Chicago consultant pleads guilty to federal tax offense


Date: December 14, 2021


CHICAGO — A Chicago consultant pleaded guilty today to a federal tax offense for willfully attempting to evade and defeat the assessment of income taxes.

Edward Acevedo of Chicago, pleaded guilty to a tax evasion charge before U.S. District Judge Matthew F. Kennelly. The conviction is punishable by a maximum sentence of five years in federal prison. Judge Kennelly set sentencing for March 9, 2022.

The guilty plea was announced by John R. Lausch, Jr., United States Attorney for the Northern District of Illinois; Justin Campbell, Special Agent-in-Charge of the IRS Criminal Investigation Division in Chicago; and Emmerson Buie, Jr., Special Agent-in-Charge of the Chicago Field Office of the FBI. The government is represented by Assistant U.S. Attorneys Amarjeet S. Bhachu, Diane MacArthur, Sarah E. Streicker, Timothy J. Chapman, Michelle Kramer, and Julia Schwartz.

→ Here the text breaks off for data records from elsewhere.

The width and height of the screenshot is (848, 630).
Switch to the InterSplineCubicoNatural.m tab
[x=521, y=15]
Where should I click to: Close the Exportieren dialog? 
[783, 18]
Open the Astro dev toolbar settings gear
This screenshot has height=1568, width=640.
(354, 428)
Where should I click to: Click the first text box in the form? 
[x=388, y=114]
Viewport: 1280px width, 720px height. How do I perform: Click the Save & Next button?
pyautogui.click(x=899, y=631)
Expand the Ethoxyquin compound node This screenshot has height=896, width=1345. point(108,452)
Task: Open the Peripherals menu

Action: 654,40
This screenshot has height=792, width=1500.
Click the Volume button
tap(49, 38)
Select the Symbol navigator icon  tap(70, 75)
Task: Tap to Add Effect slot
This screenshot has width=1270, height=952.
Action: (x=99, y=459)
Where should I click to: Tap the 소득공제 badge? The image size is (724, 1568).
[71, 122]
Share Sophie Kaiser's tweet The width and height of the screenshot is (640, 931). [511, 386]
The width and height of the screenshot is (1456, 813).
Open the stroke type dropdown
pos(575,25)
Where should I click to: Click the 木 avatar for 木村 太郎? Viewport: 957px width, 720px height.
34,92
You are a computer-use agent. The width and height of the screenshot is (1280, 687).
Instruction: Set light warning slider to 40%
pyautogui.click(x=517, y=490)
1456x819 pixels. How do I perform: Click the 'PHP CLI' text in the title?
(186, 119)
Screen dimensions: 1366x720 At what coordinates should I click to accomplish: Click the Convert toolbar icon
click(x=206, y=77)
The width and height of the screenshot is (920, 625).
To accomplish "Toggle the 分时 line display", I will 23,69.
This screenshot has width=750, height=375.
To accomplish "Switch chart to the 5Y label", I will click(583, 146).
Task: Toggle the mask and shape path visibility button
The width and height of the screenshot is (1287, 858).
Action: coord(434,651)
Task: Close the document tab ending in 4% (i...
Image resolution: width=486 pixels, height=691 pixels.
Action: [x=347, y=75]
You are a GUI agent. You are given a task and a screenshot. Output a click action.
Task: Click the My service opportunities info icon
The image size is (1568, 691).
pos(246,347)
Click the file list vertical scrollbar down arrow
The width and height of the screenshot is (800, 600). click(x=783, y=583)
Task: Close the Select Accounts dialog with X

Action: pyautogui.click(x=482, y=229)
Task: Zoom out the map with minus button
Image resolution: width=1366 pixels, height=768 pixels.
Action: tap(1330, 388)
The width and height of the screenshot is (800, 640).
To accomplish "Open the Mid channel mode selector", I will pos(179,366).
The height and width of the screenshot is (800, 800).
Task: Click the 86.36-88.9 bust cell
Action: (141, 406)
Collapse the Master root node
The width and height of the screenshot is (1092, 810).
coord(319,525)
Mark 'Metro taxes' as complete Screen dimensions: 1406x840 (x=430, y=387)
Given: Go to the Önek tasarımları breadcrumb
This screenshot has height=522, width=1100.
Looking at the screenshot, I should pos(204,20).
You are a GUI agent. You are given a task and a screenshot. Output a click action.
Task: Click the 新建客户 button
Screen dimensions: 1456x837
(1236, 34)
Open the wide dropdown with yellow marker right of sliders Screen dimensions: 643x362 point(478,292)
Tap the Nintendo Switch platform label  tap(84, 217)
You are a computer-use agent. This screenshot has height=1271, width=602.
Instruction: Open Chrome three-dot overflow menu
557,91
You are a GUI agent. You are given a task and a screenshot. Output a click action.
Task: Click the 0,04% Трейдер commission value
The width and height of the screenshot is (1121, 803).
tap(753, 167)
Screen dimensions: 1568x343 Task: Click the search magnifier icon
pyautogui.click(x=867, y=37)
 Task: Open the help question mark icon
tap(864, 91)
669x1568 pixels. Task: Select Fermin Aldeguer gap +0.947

Acevedo worked as a self-employed consultant. He admitted in a plea agreement that he willfully failed to file an individual income tax return for the calendar years 2015 through 2018, causing a loss to the IRS of at least approximately $37,380. Acevedo further admitted that he attempted to evade taxes by handling his affairs in a manner so as to avoid the creation and maintenance of customary business and accounting records.

After discovering that he was under investigation by the IRS, Acevedo provided incomplete information to his accountant concerning the sources of Acevedo's income and expenses for 2017 and 2018, causing the accountant to prepare incomplete federal tax returns for those years, the plea agreement states.